The Link Between Carbohydrates and Diabetes
Controlling carbohydrate intake is imperative for anyone with diabetes. Diabetics need to eat high fiber, complex carbohydrate foods in order to avoid a spike and drop in blood sugar levels. These types of carbohydrates include fruits and vegetables, whole-grain products, beans, nuts and seeds. When reading a food label of a carbohydrate product, a good choice contains 4 grams of fiber or more per serving.
Carbohydrate Intake Recommendations
Carbohydrates are not as restricted in type 1 diabetes diets because insulin units can be adjusted based on intake. However, type 2 diabetics must control blood sugar levels mainly though diet. Type 2 diabetics should have about 150 to 185 grams of carbohydrate per day. These numbers equate to about 30 grams for breakfast, 45 grams for lunch and 60 grams for dinner, along with two to three snacks of 15 grams of carbohydrates each. Carbohydrates can be measured based on the amount listed on the food label or by following the proper portion sizes.

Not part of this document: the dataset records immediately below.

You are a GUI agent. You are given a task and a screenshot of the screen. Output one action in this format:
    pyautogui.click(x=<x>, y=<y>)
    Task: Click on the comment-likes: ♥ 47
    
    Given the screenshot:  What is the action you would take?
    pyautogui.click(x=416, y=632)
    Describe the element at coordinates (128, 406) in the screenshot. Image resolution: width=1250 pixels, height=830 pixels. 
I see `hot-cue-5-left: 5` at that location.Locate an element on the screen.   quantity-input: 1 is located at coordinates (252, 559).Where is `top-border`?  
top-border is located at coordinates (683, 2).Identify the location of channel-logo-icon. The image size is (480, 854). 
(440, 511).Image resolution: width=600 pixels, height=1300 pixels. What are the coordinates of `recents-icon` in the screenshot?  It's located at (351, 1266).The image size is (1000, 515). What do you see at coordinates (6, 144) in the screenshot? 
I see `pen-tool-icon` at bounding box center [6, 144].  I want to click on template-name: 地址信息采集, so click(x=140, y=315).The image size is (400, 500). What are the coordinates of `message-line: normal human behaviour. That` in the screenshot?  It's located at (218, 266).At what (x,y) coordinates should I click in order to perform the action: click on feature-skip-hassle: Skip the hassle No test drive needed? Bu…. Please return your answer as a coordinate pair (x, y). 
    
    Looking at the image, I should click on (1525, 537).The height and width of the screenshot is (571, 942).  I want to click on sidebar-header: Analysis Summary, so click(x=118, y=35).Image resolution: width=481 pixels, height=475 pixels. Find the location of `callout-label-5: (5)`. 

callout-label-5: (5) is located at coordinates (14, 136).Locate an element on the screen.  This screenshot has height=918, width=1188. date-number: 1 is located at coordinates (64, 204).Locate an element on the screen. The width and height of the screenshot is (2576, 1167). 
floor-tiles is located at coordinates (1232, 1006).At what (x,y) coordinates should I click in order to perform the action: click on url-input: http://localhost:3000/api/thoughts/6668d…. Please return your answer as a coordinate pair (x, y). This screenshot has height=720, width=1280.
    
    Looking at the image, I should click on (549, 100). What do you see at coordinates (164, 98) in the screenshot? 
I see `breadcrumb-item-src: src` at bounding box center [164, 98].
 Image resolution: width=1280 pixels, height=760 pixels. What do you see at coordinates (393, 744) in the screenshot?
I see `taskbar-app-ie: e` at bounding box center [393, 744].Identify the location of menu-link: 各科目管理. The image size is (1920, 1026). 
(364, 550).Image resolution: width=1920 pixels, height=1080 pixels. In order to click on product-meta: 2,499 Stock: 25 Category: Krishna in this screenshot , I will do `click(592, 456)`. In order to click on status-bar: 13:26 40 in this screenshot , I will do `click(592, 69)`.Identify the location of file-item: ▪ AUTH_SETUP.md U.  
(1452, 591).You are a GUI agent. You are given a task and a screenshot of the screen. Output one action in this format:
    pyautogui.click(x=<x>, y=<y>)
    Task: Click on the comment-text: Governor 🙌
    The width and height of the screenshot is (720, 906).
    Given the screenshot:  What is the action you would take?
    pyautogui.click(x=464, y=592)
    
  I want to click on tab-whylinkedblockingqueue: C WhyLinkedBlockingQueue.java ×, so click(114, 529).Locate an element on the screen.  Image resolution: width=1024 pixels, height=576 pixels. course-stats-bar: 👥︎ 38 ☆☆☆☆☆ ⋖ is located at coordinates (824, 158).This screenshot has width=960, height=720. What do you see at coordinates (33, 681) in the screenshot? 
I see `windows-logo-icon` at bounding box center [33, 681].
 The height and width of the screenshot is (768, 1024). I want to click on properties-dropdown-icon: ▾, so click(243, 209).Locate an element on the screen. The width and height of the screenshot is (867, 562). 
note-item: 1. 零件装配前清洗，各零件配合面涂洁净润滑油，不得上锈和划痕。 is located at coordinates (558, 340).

Carbohydrate Serving Sizes
One carbohydrate serving, or 15 grams of carbs, is equal to one of the following: 1 medium piece of fruit, 1/2 banana, 1/2 cup chopped fruit, 1 cup raw vegetables, 1/2 cup cooked vegetables, 1 slice of bread, 1/2 English muffin or bagel, 1/2 cup cooked cereal or pasta, 1/3 cup rice, 1/2 cup starchy vegetables, such as peas, corn or squash, 1 small potato, 1/2 to 3/4 cup cereal, 1/2 cup cooked beans and 1 cup low-fat milk or yogurt.
Carbohydrates to Avoid
Diabetics should limit or avoid carbohydrates that are high in sugar content and highly processed. White carbs such as white bread, white flour and refined white sugar will raise blood sugar levels quickly and make it harder for the body to take the glucose out of the blood and metabolize it. The types of foods that should be avoided are desserts/sweets, white rice, white pasta, white bread, sodas, fruit juices with added sugar, potatoes and potato chips, and refined cereals made with high fructose corn syrup.
Meal Planning & Shopping Tips
When buying groceries, shop the perimeter of the store. Choose fruits and vegetables, lean proteins such as poultry, fish, lean beef and pork loin, low-fat dairy, legumes and heart healthy fats such as nuts, seeds, and canola and olive oil. While shopping in the aisles, buy whole grains and high fiber carbohydrates, and frozen fruits and vegetables. Avoid processed and packaged foods, as they tend to be higher in sodium and preservatives.
When planning meals and serving yourself, half of your plate should be green leafy vegetables, one quarter should be lean protein and the other quarter should be complex carbohydrates.